In 1913, Churchill was appointed an Elder Brother of Trinity House as result of his appointment as First Lord of the Admiralty.

In 1922, he was invested as a Member of the Order of the Companions of Honour and in 1946 he became a Member of the Order of Merit. In 1953, he was invested as a Knight Companion of the Order of the Garter, the highest ranking British order of knighthood.

On 4 April 1939, Churchill was made an Honorary Air Commodore of No. 615 (County of Surrey) Squadron ("Churchill's Own") in the Auxiliary Air Force. In March 1943, the Air Council awarded Churchill honorary wings. He retained the appointment until 11 March 1957 when 615 Squadron was disbanded. He did, however, continue to hold the rank of Honorary Air Commodore.
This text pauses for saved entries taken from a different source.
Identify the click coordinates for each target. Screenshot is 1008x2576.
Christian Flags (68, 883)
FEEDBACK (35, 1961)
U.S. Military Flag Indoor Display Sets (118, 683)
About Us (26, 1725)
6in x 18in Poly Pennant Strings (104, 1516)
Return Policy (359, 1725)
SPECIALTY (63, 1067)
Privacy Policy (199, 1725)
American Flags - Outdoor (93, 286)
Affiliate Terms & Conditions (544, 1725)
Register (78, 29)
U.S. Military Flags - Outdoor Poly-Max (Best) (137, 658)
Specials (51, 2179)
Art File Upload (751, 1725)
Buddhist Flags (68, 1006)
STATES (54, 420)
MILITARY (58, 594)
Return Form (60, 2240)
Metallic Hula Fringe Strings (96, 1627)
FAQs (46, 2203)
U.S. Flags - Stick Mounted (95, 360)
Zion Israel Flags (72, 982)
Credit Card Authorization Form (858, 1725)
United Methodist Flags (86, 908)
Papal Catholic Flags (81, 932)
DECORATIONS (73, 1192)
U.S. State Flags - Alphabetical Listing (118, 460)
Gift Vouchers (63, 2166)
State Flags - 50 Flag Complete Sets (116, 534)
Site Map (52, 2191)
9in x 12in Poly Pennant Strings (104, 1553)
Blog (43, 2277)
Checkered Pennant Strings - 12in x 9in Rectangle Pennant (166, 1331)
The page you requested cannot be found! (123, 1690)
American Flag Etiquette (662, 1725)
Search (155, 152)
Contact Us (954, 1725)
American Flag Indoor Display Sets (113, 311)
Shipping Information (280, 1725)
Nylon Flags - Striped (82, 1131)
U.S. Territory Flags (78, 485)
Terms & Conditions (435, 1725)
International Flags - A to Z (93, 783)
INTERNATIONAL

He frequently wore his uniform as an Air Commodore during World War II.

He was the Colonel of the 4th Queen's Own Hussars (his old regiment) and, after its amalgamation, the first Colonel of the Queen's Royal Irish Hussars, which he held until his death in 1965. He was also Honorary Colonel of the Queen's Own Oxfordshire Hussars.

From 1941 to his death, he was the Lord Warden of the Cinque Ports, a ceremonial office. In 1941, Canadian Governor General Alexander Cambridge, Earl of Athlone, swore him into the King's Privy Council for Canada. Although this allowed him to use the honorific title The Honourable and the post-nominal letters PC, both of these were trumped by his membership in the Imperial Privy Council, which allowed him the use of The Right Honourable. He was also appointed Grand Seigneur of the Hudson's Bay Company in 1956.

In 1945, he was mentioned by Halvdan Koht among seven candidates that were qualified for the Nobel Peace Prize. However, he did not explicitly nominate any of them. Actually, he nominated Cordell Hull.

On 4 July 1947, Churchill was admitted as an hereditary member of the Connecticut Society of the Cincinnati. He was presented with his insignia and diploma when he visited Washington, D.C., on January 16, 1952.

A prolific painter in oils, in 1948 he was elected as an Honorary Academician Extraordinary by the Royal Academy: a highly unusual honour for an amateur artist.

In 1949, Churchill held the office of Deputy Lieutenant (DL) of Kent.

In 1953, he was made a Knight Companion of the Garter, which gave him the title Sir Winston Churchill, KG. He also won the Nobel Prize in Literature "for his mastery of historical and biographical description as well as for brilliant oratory in defending high human values".

He was Chancellor of the University of Bristol, as well as, in 1959, Father of the House, the MP with the longest continuous service.

In 1956, Churchill received the Karlspreis (known in English as the Charlemagne Award), an award by the German city of Aachen to those who most contribute to the European idea and European peace.

The Royal Society of Literature made Churchill one of the first five authors to be named a Companion of Literature in 1961.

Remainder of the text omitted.